## Data to examine
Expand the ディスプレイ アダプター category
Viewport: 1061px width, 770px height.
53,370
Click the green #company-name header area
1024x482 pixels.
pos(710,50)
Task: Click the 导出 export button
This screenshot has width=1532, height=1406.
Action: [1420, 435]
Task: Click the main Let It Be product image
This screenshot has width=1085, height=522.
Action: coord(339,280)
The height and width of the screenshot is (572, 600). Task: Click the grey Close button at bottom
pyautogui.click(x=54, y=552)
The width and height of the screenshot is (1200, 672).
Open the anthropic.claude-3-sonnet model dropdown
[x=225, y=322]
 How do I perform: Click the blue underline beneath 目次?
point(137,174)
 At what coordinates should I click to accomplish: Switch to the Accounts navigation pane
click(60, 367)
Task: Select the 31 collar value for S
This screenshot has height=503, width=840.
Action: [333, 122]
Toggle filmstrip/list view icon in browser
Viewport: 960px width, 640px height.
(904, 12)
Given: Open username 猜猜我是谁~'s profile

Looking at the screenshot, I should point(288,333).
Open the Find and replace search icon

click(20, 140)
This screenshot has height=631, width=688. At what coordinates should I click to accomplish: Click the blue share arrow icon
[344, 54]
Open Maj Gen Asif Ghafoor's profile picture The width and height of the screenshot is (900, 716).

## Task directions
Return the whole of the data, character for character.

## Answer to the problem
Expand the ディスプレイ アダプター category
Viewport: 1061px width, 770px height.
53,370
Click the green #company-name header area
1024x482 pixels.
pos(710,50)
Task: Click the 导出 export button
This screenshot has width=1532, height=1406.
Action: [1420, 435]
Task: Click the main Let It Be product image
This screenshot has width=1085, height=522.
Action: coord(339,280)
The height and width of the screenshot is (572, 600). Task: Click the grey Close button at bottom
pyautogui.click(x=54, y=552)
The width and height of the screenshot is (1200, 672).
Open the anthropic.claude-3-sonnet model dropdown
[x=225, y=322]
 How do I perform: Click the blue underline beneath 目次?
point(137,174)
 At what coordinates should I click to accomplish: Switch to the Accounts navigation pane
click(60, 367)
Task: Select the 31 collar value for S
This screenshot has height=503, width=840.
Action: [333, 122]
Toggle filmstrip/list view icon in browser
Viewport: 960px width, 640px height.
(904, 12)
Given: Open username 猜猜我是谁~'s profile

Looking at the screenshot, I should point(288,333).
Open the Find and replace search icon

click(20, 140)
This screenshot has height=631, width=688. At what coordinates should I click to accomplish: Click the blue share arrow icon
[344, 54]
Open Maj Gen Asif Ghafoor's profile picture The width and height of the screenshot is (900, 716).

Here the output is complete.